━━━ Available records ━━━

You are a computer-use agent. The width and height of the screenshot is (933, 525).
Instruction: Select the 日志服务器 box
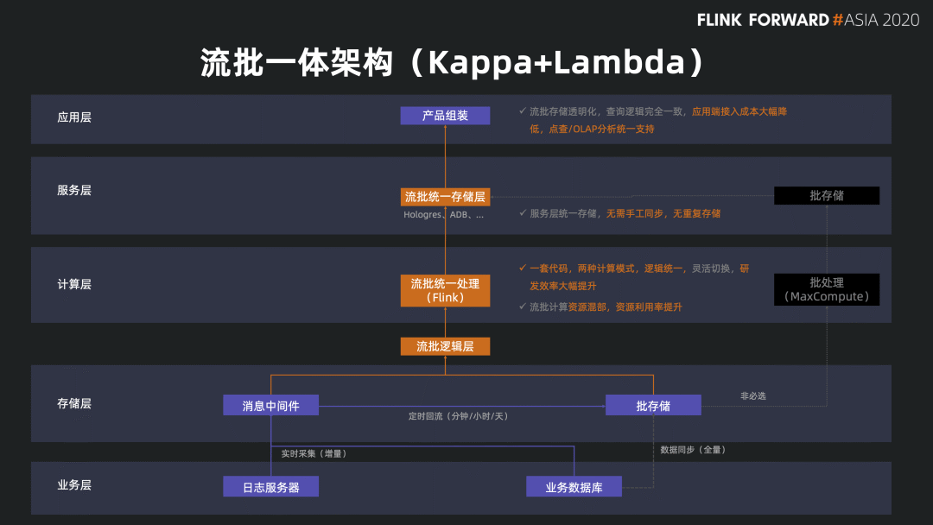(x=270, y=487)
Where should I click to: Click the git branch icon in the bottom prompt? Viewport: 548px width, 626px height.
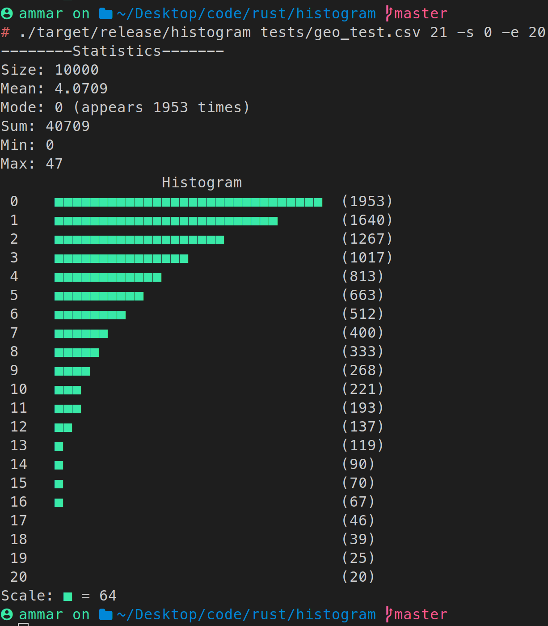[x=388, y=613]
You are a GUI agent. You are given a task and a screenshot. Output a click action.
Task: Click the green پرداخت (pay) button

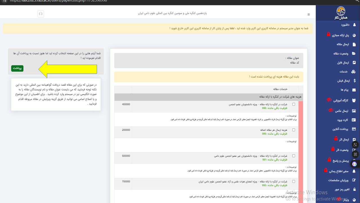[x=17, y=68]
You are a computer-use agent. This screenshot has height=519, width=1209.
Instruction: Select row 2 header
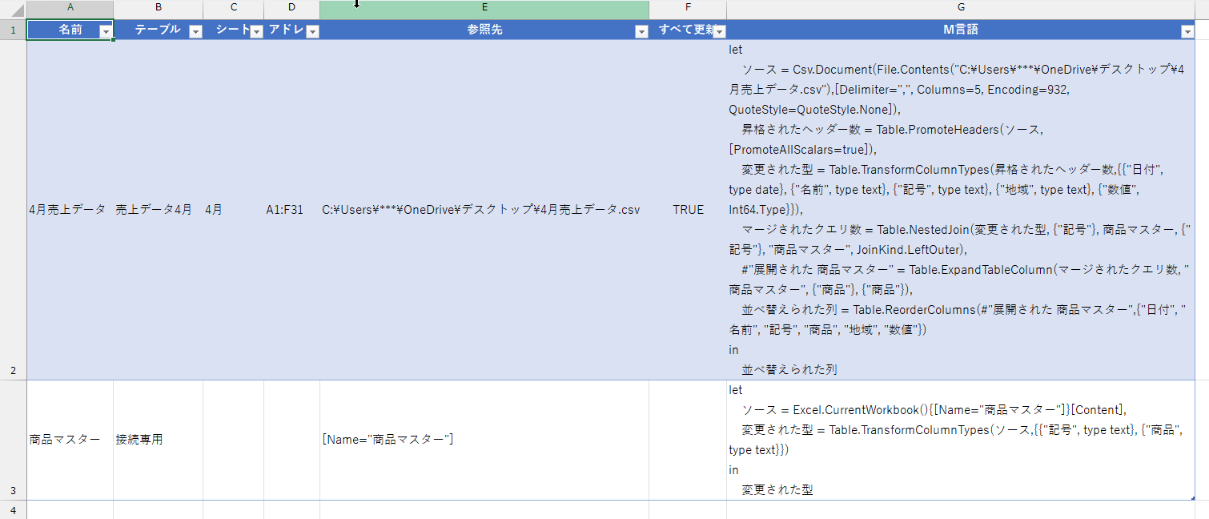(x=13, y=210)
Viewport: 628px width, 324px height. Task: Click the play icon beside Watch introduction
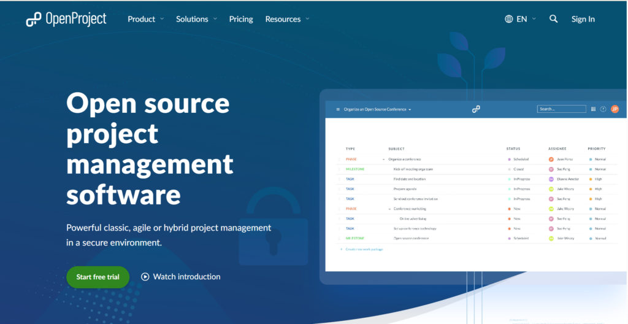(x=145, y=277)

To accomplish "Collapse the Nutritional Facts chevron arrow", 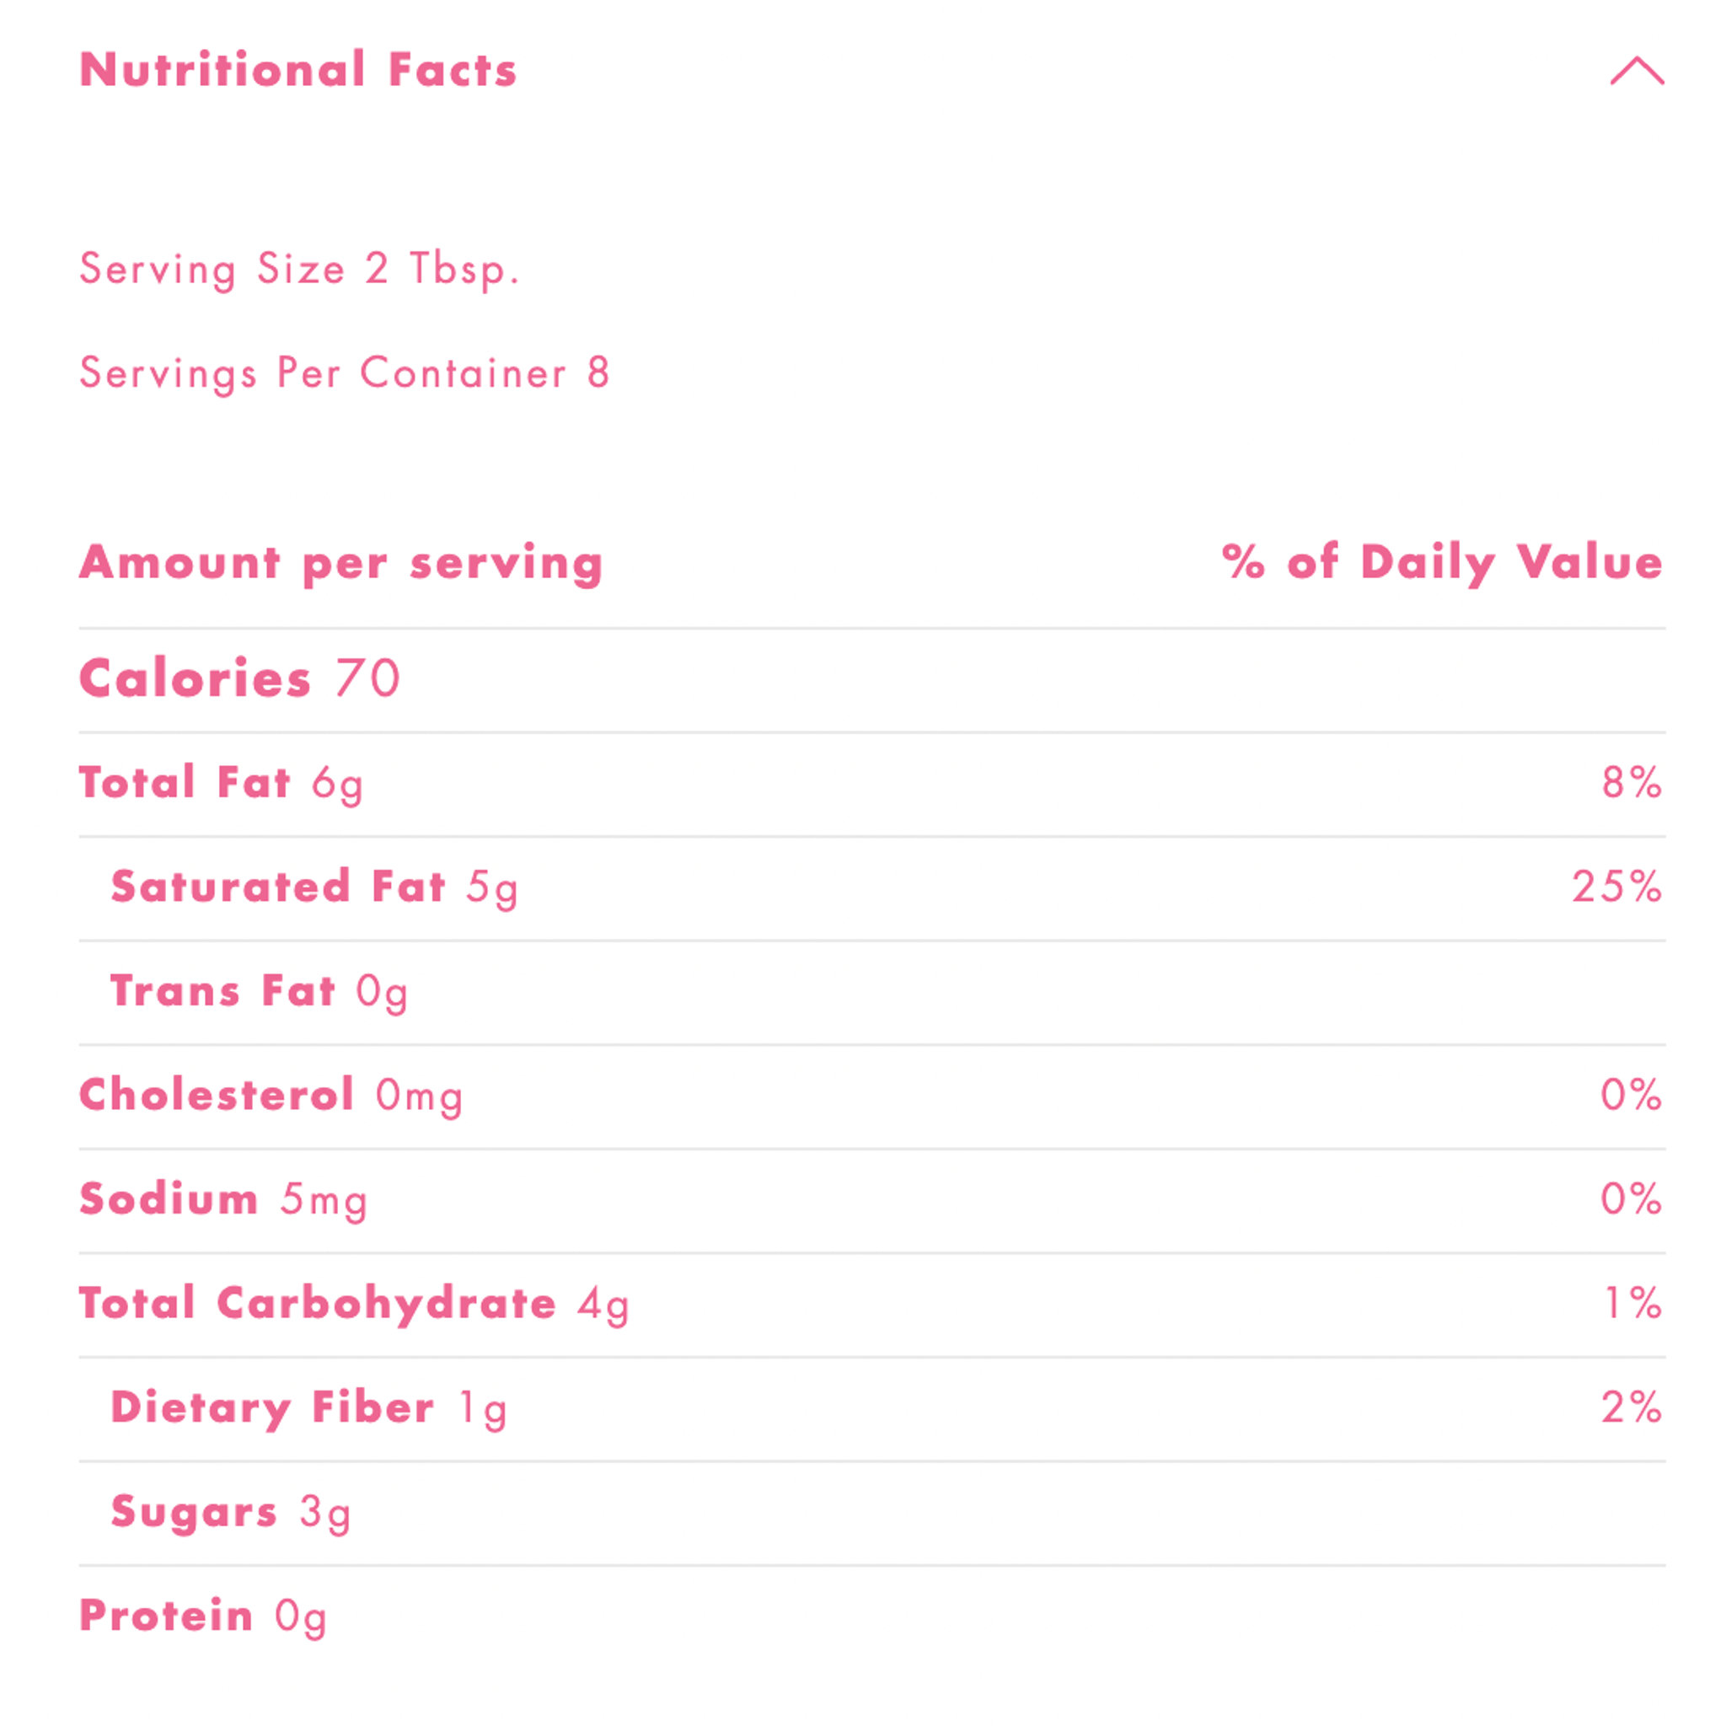I will pos(1637,71).
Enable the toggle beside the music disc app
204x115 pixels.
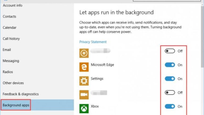pyautogui.click(x=170, y=51)
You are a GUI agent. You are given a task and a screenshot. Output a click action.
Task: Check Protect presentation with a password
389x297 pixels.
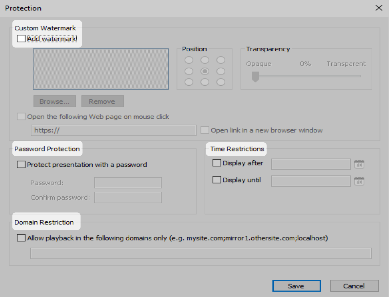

━━━

Exercise objective:
Each line holding the word "screenshot" must be pulled from the records.

Your response:
You are a computer-use agent. The width and height of the screenshot is (933, 525).
You are a GUI agent. You are given a task and a screenshot. Output a click action.
You are a computer-use agent. This screenshot has height=519, width=1209.
You are a GUI agent. You are given a task and a screenshot. Output a click action.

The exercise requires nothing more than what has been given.